The Trustees have determined that in their judgment there is a reasonable
likelihood that the Service Plan will benefit the Fund and its shareholders.

OTHER AGREEMENTS

  LEGAL SERVICES AGREEMENT. The Fund and each of the other funds advised by the
Adviser and distributed by VKF have entered into a Legal Services Agreements
pursuant to which Van Kampen provides legal services, including without
limitation: accurate maintenance of the Funds' minute books and records,
preparation and

                                      B-11
<PAGE>   12

oversight of the Funds' regulatory reports, and other information provided to
shareholders, as well as responding to day-to-day legal issues on behalf of the
funds. Payment by the Fund for such services is made on a cost basis for the
salary and salary related benefits, including but not limited to bonuses, group
insurances and other regular wages for the employment of personnel, as well as
overhead and the expenses related to the office space and the equipment
necessary to render the legal services. Other funds distributed by VKF also
receive legal services from Van Kampen. Of the total costs for legal services
provided to funds distributed by VKF, one half of such costs are allocated
equally to each fund and the remaining one half of such costs are allocated to
specific funds based on monthly time records.

                           DIVIDEND REINVESTMENT PLAN

  The Fund offers a Dividend Reinvestment Plan (the "Plan"). Under the Plan
Shareholders may elect to have all distributions of dividends and capital gains
automatically reinvested in additional Shares. Unless you elect to participate
in the Plan, you will receive distributions in cash.

  State Street Bank and Trust Company, as plan agent (the "Plan Agent"), serves
as agent for Shareholders in administering the Plan. Participants in the Plan
will receive Shares valued on the valuation date, at net asset value. The
valuation date will be the dividend or distribution payment date or, if that
date is not a business day, the next preceding business day.
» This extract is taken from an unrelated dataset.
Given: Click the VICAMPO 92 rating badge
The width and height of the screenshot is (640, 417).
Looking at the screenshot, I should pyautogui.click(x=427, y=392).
  The Plan Agent maintains each Shareholder's account in the Plan and furnishes
monthly written confirmations of all transactions in the accounts, including
information needed by Shareholders for personal and tax records. Shares will be
held by the Plan Agent in non-certificated form in the name of the participant,
and each Shareholder's proxy will include those Shares purchased pursuant to the
Plan. The Plan Agent's fees for the handling of the reinvestment of dividends
and distributions will be paid by the Fund.

  In the case of Shareholders, such as banks, brokers or nominees, which hold
Shares for others who are the beneficial owners, the Plan Agent will administer
the Plan on the basis of the number of Shares certified from time to time by the
record Shareholders as representing the total amount registered in the record
Shareholder's name and held for the account of beneficial owners who are
participating in the Plan.

  The automatic reinvestment of dividends and distributions will not relieve
participants of any federal income tax that may be payable or required to be
withheld on such dividends or distributions.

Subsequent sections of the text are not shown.